Discussion in 'Dealing With Multiple Losses' started by Kenzee, May 4, 2020.

  1. Kenzee

    Kenzee New Member

    Hello to everyone reading this!
    I am 25 and at times feel like I should be able to cope with the loss of my mother from breast cancer in 2008, and my best friend from an overdose in 2015 at this point. Whenever the month of their passing comes (mom in May and best friend in November) it completely effects me even subconsciously. At times, if I experience something that reminds me of them I just start crying uncontrollably. I know it will always be hard thinking of their sudden passing... and not having them here in my life as I wish they could be, but I don’t know how I’m supposed to get control of my grief even years and years later. I feel it still effects me so much and I wish I could find a way to cope with the loss so it stops destroying me.
     
  2. David Hughes

    David Hughes Well-Known Member

    Kenzee,

    Love the picture with you and the dog. We have two black cats, one a street cat, we adopted both from the shelter. Animals, we all need them, they know us so much better than ourselves ever can.

    I am saddened by the remembrance of your mother during this month. Sometimes anniversaries are the hardest time to move beyond each year. I know I will always miss my parents, they did so much for my step-brother and two sisters. So when you feel bad for these special moments in time it is natural. I hope you have many moments to look back upon for your mom and your best friend.

    Grief can come and go. Sometimes all it takes is an item, a location, a special word(s) or some other thing to set us off.

    I hope your melancholy will gently pass eventually. Just make sure to watch out for your well being during this time. Please never give in to despair which can lead to depression. Peace be with you.

    -david

    I hope you like this melody

     
  3. Dave B.

    Dave B. Member

    Sorry for your loss and heartache, Kenzee. I’ve had a similar experience. I lost my brother to an overdose almost two years ago, and just recently lost my dad. Anything can make me break down. Just the other day, I saw a dish of Lifesavers and started sobbing, because my dad used to carry around Lifesavers in his pocket all the time. As I type this, I’m wearing a T-shirt my brother gave me, so I can feel a little closer to him.

    I don’t know the answer for your grief. I wish I did ... for you and me and everyone going through it. But it sounds like you have incredible strength in going on for these past 12 years. And it’s heartening that you still care about your mom and friend, even though it hurts. I hope I also feel so strongly about my loved ones 10 years from now.

    One thing that has helped me, too, is therapy. It really helps me untangle my messy emotions and start to heal. It’s great you are reaching out on here, and I’d highly recommend doing the same with a professional who can offer even more support.

SUPPLIED ENTRIES
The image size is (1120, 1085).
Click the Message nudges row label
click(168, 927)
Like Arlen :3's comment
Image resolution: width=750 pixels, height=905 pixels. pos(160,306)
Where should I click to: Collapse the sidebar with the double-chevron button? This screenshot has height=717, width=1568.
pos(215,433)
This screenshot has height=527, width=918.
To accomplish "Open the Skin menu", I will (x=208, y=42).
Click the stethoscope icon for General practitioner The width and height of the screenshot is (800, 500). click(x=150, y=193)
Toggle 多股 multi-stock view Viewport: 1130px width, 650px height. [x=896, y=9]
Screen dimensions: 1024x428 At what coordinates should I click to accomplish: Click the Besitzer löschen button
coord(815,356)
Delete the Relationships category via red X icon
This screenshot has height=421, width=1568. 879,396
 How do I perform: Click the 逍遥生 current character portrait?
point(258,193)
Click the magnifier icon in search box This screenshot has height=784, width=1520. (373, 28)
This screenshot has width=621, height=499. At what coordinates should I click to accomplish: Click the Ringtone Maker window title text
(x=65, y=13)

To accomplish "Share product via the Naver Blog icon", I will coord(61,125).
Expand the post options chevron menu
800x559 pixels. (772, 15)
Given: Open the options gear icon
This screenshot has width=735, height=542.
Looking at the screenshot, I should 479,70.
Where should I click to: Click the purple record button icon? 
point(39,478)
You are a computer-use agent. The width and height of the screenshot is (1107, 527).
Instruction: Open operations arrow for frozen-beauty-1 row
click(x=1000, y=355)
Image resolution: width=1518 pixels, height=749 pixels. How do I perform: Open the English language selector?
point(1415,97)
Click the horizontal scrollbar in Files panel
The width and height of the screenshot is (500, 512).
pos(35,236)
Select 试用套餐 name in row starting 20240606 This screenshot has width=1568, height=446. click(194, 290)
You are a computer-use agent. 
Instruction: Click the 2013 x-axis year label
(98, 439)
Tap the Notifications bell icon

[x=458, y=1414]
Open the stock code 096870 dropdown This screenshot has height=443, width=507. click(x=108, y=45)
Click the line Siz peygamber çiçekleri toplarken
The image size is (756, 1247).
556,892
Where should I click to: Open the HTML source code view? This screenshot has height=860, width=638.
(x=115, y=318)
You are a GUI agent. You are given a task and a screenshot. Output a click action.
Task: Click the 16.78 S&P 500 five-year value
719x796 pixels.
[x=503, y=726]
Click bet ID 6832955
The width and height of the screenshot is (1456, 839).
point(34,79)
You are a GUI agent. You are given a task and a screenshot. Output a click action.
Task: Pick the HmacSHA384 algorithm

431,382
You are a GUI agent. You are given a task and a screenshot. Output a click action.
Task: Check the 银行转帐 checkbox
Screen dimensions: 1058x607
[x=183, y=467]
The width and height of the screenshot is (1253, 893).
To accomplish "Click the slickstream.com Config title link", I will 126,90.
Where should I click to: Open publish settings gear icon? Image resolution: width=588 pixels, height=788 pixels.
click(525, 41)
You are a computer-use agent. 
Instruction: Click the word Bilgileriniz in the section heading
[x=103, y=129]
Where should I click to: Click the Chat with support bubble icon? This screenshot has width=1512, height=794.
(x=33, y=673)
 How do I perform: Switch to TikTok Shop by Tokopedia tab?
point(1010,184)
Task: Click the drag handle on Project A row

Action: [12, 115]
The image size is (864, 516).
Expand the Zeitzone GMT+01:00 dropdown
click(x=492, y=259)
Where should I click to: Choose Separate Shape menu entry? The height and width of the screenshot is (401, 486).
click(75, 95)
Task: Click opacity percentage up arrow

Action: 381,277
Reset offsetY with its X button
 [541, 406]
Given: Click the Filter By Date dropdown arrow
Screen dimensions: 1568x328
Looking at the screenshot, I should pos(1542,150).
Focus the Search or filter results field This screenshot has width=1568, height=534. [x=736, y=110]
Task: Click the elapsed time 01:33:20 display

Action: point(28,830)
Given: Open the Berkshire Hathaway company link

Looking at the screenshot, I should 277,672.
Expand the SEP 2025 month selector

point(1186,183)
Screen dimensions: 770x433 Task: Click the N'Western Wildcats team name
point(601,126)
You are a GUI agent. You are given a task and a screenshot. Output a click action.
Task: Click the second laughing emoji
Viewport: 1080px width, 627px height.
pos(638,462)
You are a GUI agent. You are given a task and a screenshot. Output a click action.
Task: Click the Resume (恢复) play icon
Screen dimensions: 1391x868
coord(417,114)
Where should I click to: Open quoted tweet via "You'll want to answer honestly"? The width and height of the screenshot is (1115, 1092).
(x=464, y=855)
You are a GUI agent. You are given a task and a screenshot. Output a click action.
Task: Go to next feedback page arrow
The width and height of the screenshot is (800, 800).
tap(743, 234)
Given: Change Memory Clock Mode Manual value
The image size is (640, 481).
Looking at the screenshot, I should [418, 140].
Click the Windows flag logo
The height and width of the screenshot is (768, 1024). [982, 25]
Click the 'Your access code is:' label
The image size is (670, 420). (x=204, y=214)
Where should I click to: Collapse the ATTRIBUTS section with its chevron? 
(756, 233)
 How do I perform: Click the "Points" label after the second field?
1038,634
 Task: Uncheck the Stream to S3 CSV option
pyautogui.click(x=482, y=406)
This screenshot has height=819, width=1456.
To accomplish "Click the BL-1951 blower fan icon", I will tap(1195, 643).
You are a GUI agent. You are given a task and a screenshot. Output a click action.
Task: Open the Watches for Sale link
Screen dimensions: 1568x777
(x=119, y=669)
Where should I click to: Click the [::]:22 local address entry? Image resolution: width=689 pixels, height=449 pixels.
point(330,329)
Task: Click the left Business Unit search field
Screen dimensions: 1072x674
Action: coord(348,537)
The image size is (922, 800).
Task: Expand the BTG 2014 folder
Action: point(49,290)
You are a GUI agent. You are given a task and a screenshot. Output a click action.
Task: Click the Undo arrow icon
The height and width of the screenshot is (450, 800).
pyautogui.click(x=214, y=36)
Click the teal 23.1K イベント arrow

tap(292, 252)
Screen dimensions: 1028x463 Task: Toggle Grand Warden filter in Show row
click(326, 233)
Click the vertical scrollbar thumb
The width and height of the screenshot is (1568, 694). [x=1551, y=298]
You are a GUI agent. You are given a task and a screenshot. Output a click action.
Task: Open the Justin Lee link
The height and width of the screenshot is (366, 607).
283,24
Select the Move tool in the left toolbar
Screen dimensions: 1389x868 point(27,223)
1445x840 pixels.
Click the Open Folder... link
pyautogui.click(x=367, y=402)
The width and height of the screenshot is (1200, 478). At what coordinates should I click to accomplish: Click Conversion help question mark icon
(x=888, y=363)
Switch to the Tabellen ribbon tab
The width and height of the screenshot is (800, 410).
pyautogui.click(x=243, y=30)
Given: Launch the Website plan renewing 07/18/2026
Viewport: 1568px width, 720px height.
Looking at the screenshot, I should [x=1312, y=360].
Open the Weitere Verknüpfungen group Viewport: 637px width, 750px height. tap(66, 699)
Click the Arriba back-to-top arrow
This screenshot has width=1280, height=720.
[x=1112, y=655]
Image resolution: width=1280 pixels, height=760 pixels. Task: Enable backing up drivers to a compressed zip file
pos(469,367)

PROBLEM 1
Answer these from the forum thread about grief:
(a) In what year did Kenzee's mother die?
(b) What pets does David Hughes have?
(c) What is Dave B. wearing as he types his reply?
PROBLEM 2
For each statement, decide whether the forum thread about grief supports it, and quote the words that settle it.
(a) Kenzee's best friend died in November.
(b) Dave B.'s brother died of cancer.
(c) Dave B. says therapy has helped him.

TASK ANSWER 1
(a) 2008
(b) Two black cats, both adopted from the shelter
(c) A T-shirt his brother gave him

TASK ANSWER 2
(a) Yes: "mom in May and best friend in November"
(b) No: "I lost my brother to an overdose almost two years ago"
(c) Yes: "One thing that has helped me, too, is therapy."